Just be up front and make the case for an argument the board’s chair, Fort Erie regional councillor Sandy Annuziata and other area councillors and mayors on that board have put forward when others have argued that we need to appoint fewer politicians and more citizens with a background in conservation or environmental protection to the board.
Prove to us that it is better to have elected politicians appointed to the board because, as your argument goes, they are more accountable to the people, by disclosing how much we, the people, have paid for what could add up to more than two dozen buyouts over the past four years.
Heit will be tabling his motion for approve this coming Thursday, March 1st and one thing you can do as a citizen of Niagara is contact your representatives on regional council as soon as possible by email or phone and demand that they support this motion. Make it clear that taxpayers have a fundamental right to know how much of our money has been spent on all of these staff buyouts.
For information on who your regional councillors are and contact information for them, click on the following link –– https://www.niagararegion.ca/government/council/profiles/default.aspx .
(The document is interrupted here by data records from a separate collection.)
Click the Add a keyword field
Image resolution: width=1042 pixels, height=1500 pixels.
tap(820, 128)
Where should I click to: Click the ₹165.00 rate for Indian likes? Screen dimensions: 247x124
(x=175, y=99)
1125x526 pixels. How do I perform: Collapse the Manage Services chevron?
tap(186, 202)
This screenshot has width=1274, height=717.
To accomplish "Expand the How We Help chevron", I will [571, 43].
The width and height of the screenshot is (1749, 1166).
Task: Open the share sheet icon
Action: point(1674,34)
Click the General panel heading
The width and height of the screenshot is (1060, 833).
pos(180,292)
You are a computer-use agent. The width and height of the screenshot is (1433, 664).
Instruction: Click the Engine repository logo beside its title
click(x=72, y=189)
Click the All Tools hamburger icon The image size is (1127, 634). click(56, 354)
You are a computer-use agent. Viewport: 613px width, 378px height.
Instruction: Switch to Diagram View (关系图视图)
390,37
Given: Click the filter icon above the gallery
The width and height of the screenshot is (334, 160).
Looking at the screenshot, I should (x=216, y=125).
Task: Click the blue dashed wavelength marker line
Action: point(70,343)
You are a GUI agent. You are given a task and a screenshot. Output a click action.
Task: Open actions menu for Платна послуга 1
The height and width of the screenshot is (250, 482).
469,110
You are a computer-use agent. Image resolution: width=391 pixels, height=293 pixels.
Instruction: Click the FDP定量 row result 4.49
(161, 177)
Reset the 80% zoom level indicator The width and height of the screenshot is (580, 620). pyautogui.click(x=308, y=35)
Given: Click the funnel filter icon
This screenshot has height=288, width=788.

For our reader’s information, here is the full text of motion St. Catharines regional councillor Brian Heit plans to table –
Whereas a significant number of Niagara Residents and Local Area Municipal Councils have come forward and expressed concerns over the Niagara Peninsula Conservation Authority’s finances, operations, and business dealings;
Whereas a significant number of Niagara Residents continue to come forward and express concerns over the excessive retirement packages for former employees of the Region and our ABC’s;
Whereas the Niagara Peninsula Conservation Authority developed a Strategic Plan in 2014 to guide the organization in the future;
Whereas the 2014-2017 Strategic plan states the importance of Transparent Governance and Enhanced Accountability;
Whereas the Strategic Plan looked at a number of internal processes and staff changes to meet customer needs and deliver regulatory services;
Whereas in the past 4 years the Niagara Peninsula Conservation Authority’s restructuring has resulted in dozens of staff being fired, retiring, quitting, contracts not being extended, & or otherwise released;
Whereas a number of these employees have received retirement packages, severance packages, as well as damages at great public expense;
Whereas the Niagara Region contributes over 82% of the Municipal Levy to the Niagara Peninsula Conservation Authority;
Whereas the majority of the NPCA Board members are also members of Regional Government;
Whereas the NPCA chair has stated his commitment to openness, accountability and transparency;
Therefore be it resolved:
That Niagara Region request the Niagara Peninsula Conservation Authority submit the 2014, 2015, 2016, and 2017 costs associated with severance including but not limited to severances, wages paid, wages paid in lieu of notice, retirement packages, arbitration, personnel court cases, bonuses, and damages to Regional Council by June 6th, 2018.